-- TO DO --
A faithful copy of all the entries is required, with no pictures in it.

-- TASK INPUT --
★ ★ ★ ★ ★

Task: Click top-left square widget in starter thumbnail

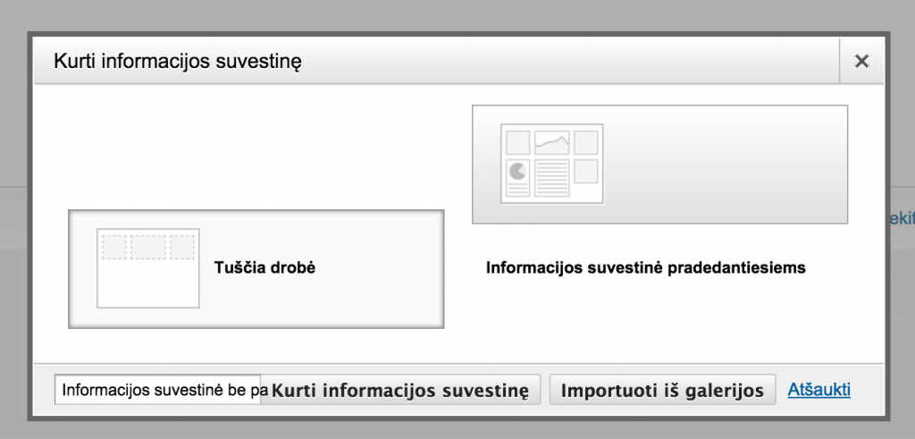Action: (x=517, y=142)
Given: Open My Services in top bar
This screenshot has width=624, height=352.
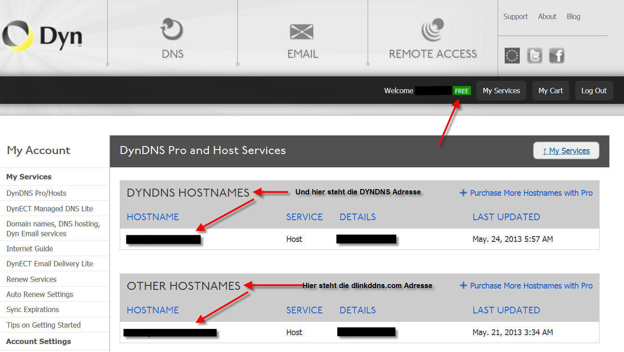Looking at the screenshot, I should coord(501,91).
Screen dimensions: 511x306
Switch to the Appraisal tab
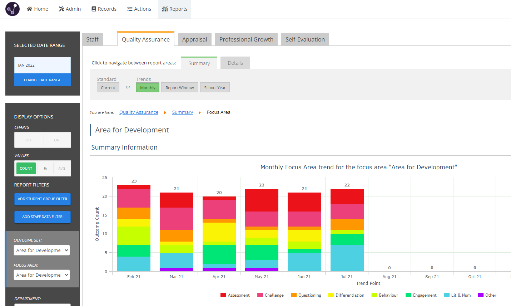click(194, 39)
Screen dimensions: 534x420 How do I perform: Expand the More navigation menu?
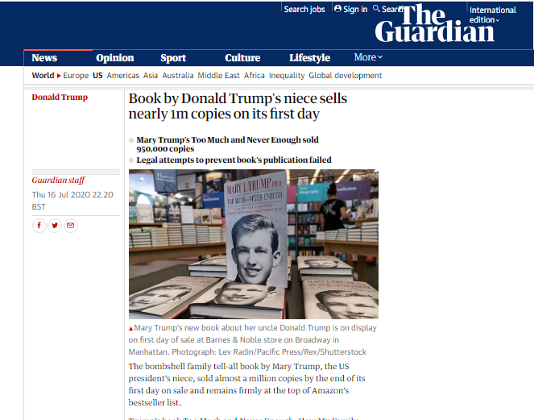pos(368,57)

★ ★ ★ ★ ★

-- OUTPUT --
Task: Click top-left square widget in starter thumbnail

Action: (x=517, y=142)
Given: Open My Services in top bar
This screenshot has width=624, height=352.
Looking at the screenshot, I should coord(501,91).
Screen dimensions: 511x306
Switch to the Appraisal tab
click(194, 39)
Screen dimensions: 534x420 How do I perform: Expand the More navigation menu?
pos(368,57)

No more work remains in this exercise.